**Requirements**
Rewrite the records below as a single numbered list, one entry per line and omitting blank lines.

####################

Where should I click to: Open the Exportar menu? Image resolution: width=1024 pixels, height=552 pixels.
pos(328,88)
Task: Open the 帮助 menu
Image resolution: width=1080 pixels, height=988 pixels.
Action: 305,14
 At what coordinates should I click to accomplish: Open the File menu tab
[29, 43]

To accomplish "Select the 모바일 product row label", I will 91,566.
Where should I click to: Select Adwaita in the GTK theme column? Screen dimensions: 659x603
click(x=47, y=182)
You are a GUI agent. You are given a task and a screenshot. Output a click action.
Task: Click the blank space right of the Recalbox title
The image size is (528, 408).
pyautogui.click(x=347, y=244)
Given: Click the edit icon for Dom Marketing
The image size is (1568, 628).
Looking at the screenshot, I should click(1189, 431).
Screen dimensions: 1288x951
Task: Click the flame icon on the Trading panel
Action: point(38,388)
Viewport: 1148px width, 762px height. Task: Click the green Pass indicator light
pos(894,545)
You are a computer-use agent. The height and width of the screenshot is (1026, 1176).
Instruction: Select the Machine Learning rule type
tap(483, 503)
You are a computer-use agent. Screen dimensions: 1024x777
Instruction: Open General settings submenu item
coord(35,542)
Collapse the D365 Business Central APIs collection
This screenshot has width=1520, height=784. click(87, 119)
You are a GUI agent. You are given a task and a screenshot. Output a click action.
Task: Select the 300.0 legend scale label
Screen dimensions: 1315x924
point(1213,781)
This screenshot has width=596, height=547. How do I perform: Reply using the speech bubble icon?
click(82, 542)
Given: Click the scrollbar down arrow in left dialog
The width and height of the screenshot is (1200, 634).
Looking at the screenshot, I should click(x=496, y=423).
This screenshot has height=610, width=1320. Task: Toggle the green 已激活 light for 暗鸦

####################

**Final result**
1. Where should I click to: Open the Exportar menu? Image resolution: width=1024 pixels, height=552 pixels.
2. pos(328,88)
3. Task: Open the 帮助 menu
4. Image resolution: width=1080 pixels, height=988 pixels.
5. Action: 305,14
6.  At what coordinates should I click to accomplish: Open the File menu tab
7. [29, 43]
8. To accomplish "Select the 모바일 product row label", I will 91,566.
9. Where should I click to: Select Adwaita in the GTK theme column? Screen dimensions: 659x603
10. click(x=47, y=182)
11. You are a GUI agent. You are given a task and a screenshot. Output a click action.
12. Task: Click the blank space right of the Recalbox title
13. The image size is (528, 408).
14. pyautogui.click(x=347, y=244)
15. Given: Click the edit icon for Dom Marketing
16. The image size is (1568, 628).
17. Looking at the screenshot, I should click(1189, 431).
18. Screen dimensions: 1288x951
19. Task: Click the flame icon on the Trading panel
20. Action: point(38,388)
21. Viewport: 1148px width, 762px height. Task: Click the green Pass indicator light
22. pos(894,545)
23. You are a computer-use agent. The height and width of the screenshot is (1026, 1176).
24. Instruction: Select the Machine Learning rule type
25. tap(483, 503)
26. You are a computer-use agent. Screen dimensions: 1024x777
27. Instruction: Open General settings submenu item
28. coord(35,542)
29. Collapse the D365 Business Central APIs collection
30. This screenshot has width=1520, height=784. click(87, 119)
31. You are a GUI agent. You are given a task and a screenshot. Output a click action.
32. Task: Select the 300.0 legend scale label
33. Screen dimensions: 1315x924
34. point(1213,781)
35. This screenshot has width=596, height=547. How do I perform: Reply using the speech bubble icon?
36. click(82, 542)
37. Given: Click the scrollbar down arrow in left dialog
38. The width and height of the screenshot is (1200, 634).
39. Looking at the screenshot, I should click(x=496, y=423).
40. This screenshot has height=610, width=1320. Task: Toggle the green 已激活 light for 暗鸦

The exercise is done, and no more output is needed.